D'après le texte sur le burkini, quel organisme, censé représenter la voix de la modération et de la sagesse, a pris position en faveur du burkini ?

──────── Texte fourni ────────

Par ailleurs, Manuel Valls est également allé dans le sens des récents propos de Jean-Pierre Chevènement, indiquant que "l’islam, comme les autres religions l’ont fait, doit accepter la discrétion dans la manifestation des convictions religieuses". Pour autant, en quoi cette notion de "discrétion", plutôt floue, peut-elle encore conduire à éviter le débat ? 

Cet appel à la discrétion peut sembler judicieux, mais il a quelque chose d’embarrassant. Si on est cynique, on peut l’interpréter comme une forme d’hypocrisie. En somme, on dit aux musulmans : vous avez le droit de défendre des valeurs rétrogrades et sexistes, mais à condition de rester discret. Car c’est bien le cœur du problème : le burkini officialise le fait qu’il existe en France une sous-catégorie de femmes,  ce qui fait effectivement désordre au pays de l’égalité, surtout pour un gouvernement qui entend lutter contre les préjugés et les discriminations liés au sexe. En outre, l’opinion a du mal à comprendre comment des femmes peuvent exhiber un tel apparat alors que la France vient de connaître les pires attentats de son histoire, commis justement au nom d’une idéologie qui se donne pour objectif de généraliser ce type de vêtements. On se demande d’ailleurs pourquoi ces femmes ne comprennent pas d’elles-mêmes que leur attitude est choquante, surtout si elles se disent françaises et solidaires des victimes.

Car si le burkini constitue un sujet aussi sensible aujourd’hui, ce n’est évidemment pas un hasard. C’est parce qu’il vient brouiller la frontière entre l’islam et l’islamisme, qui constitue la base de la doxa actuelle des élites. Or, comment peut-on faire la différence entre l’islam et l’islamisme, entre les modérés et les radicaux, si les musulmans sont amenés à défendre des pratiques dont ils admettent eux-mêmes qu’elles sont radicales, pratiques qui sont supposées appartenir à la minorité dévoyée et intégriste ? Le brouillage est d’autant plus fort que c’est le CCIF, organisme qui incarne la mouvance radicale, qui se trouve en pointe dans la défense du burkini et qui semble parler au nom de la population musulmane. Même le CFCM (Conseil français du culte musulman), qui est censé représenter la voix de la modération et de la sagesse, vient de prendre position en faveur du burkini en expliquant que celui-ci ne relève pas de l’intégrisme. Ces prises de position sont extrêmement préoccupantes. Elles donnent l’impression que ce sont les radicaux qui mènent la barque. Comment dès lors donner du crédit à l’argument selon lequel les fondamentalistes ne représentent qu’une minorité négligeable et dénigrée ?

──────── Données enregistrées ────────

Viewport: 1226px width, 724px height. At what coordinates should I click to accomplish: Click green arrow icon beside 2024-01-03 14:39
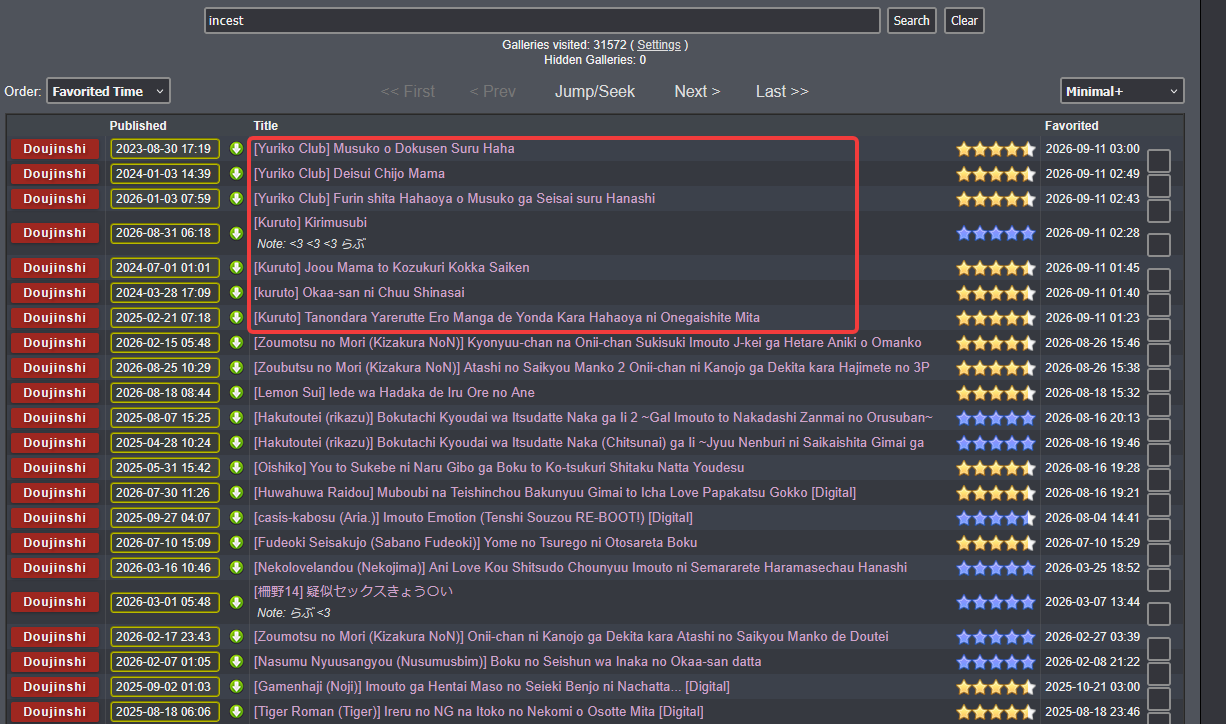pyautogui.click(x=236, y=174)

────────

■ Solution rédigée
Le CFCM (Conseil français du culte musulman).